Comment by black-tea

7 years ago

You're probably getting downvoted by people who have used Linux in the past 10 years.

It was / still is that the default scheduler is / was bad under heavy IO, copying a file on a USB disk would freeze the whole system ( on desktop ).

https://bugs.launchpad.net/ubuntu/+source/linux/+bug/131094

  • I encountered this. I remember it. It was/is real. But I only happened to encounter it on Ubuntu, fwiw.

    • And it's a particularly interesting issue, because this problem mirrors the congestion control failure observed on most networks in recent years. We all have seen this problem, on a busy network, the latency will increase by two order of magnitudes, ruining other network activities like web browsing, even themselves require only a little bit of bandwidth. The simplest demo is uploading a large file, while observing the ping latency, it would just jump from 100ms to 2000ms. But it should not happen, because the TCP congestion control was just designed to solve it.

      In turns out that the cause of this problem, known as bufferbloat, is the accumulated effect of excessive buffering in the network stack, mostly the system packet queue, but also includes the routers, switches, drivers and hardware, since RAM is cheap nowadays. The TCP congestion control works like this: if packet loss is detected, then sends at a lower rate. But when there are large buffers on the path for "improving performance", the packets are never lost when if the path is congested, instead, they would be put into a huge buffer, so TCP will never slow down properly as designed, and during the slow-start, it believes it's on the way going to the moon. On the other hand, all the buffers are FIFO, it means when your new packets have a chance to get out, it's probably no longer relevant, since it takes seconds for moving it from the tail of the queue to the head, the connection would be timed out already.

      Solutions include killing buffers and limiting their length (byte queue limit, TCP small queue), another innovation is new queue management algorithms: we don't have to use a mindless FIFO queue, we can make them smarter. As a result, CoDel and fq_codel are invented to implement "DELay-COntrolled queues", they are designed to prioritize new packets that are just arrived, and dropping old packets to keep your traffic flowing.

      And people realized the Linux I/O freeze is a variant of bufferbloat, and the very same ideas of the CoDel algorithm can be applied to the Linux I/O freeze problem.

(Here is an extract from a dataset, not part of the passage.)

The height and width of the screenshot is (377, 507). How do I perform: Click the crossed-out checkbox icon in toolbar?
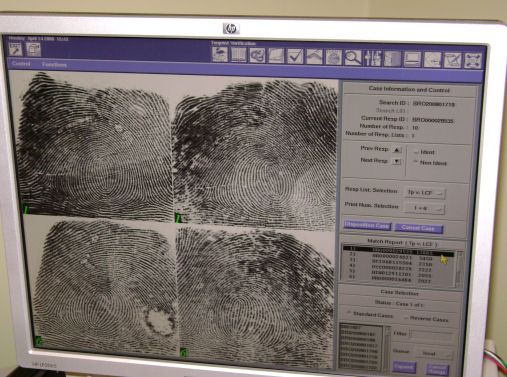coord(453,60)
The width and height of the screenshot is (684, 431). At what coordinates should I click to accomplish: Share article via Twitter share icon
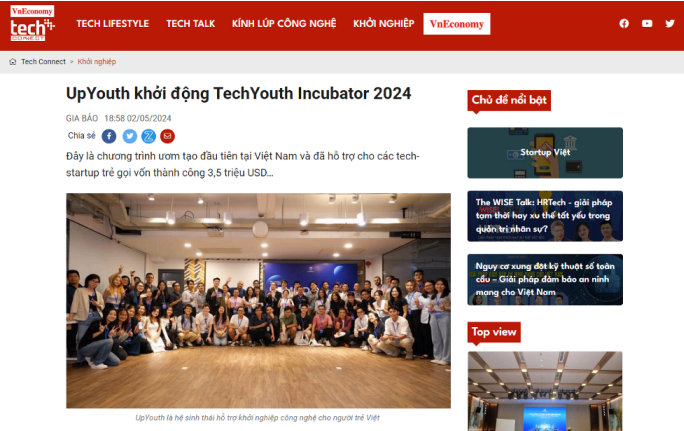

      Another interesting aspect was, that the problem is NOT OBSERVABLE if the network is fast enough, or the traffic is low, because the buffering does not occur, so it will never be caught in many benchmarks. On the other hand, when you start uploading a large file over a slow network, or start copying a large file to a USB thumb drive on Linux...

      https://lwn.net/Articles/682582/

      and

      https://lwn.net/Articles/685894/

      4 replies →

I'm on Linux right now and can cause this to happen by using more than 60% of my RAM. Afaik no distros correctly handle swapping onto a HDD.

If I hit 80%, I get 10-20 second lock ups.

If I hit >95%, I get 1-2 minute lock ups.

Using Ubuntu 18.04.

  • What is the "correct" handling of swap on an HDD supposed to be like? It is going to be slow no matter what you do. Windows also locks up for long periods of time if you use up almost all the RAM and it has to swap to HDD.

    • When I say lock up I mean the UI completely stops. As in, my i3 bar stops updating for several minutes. Not even the linux magic commands let me recover.

      On windows things may be unresponsive, but at least ctrl-alt-del responds, and at least the mouse moves!

      The main difficulty is I can't tell if my machine has crashed vs is overloaded if the UI doesn't do anything for several minutes.

      4 replies →

    • "Correct" handling of swap would mean mostly leaving the window manager and its dependencies in memory. Individual application windows may stop responding, but everything else should be pretty quick. And small things like terminal emulators should get priority to stay in ram too.

    • Not that I'd recommend this, but my work MBP has 16GB of ram, and my typical software development setup (JVM, IntelliJ, Xcode, gradle) easily uses up 30GB. It swaps a lot but generally OSX does a good job of keeping the window manager and foreground applications at priority so I can still use my machine while this is happening.

      I attribute this to the fact that the darwin kernel has a keen awareness of what threads directly affect the user interface and which do not (even including the handling of XPC calls across process boundaries... if your work drives the UI, you get scheduling/RAM priority). I don't think the linux kernel has nearly this level of awareness.

      1 reply →

  • Install earlyoom, it will kill processes before a lock up occurs. Greatly helped me (at the expense of random chrome tabs killed)

I've experienced a total freeze before once one of my programs started swapping/thrashing. The entire desktop froze, not just the one program. This was in the past two years or so, so it's not a solved problem.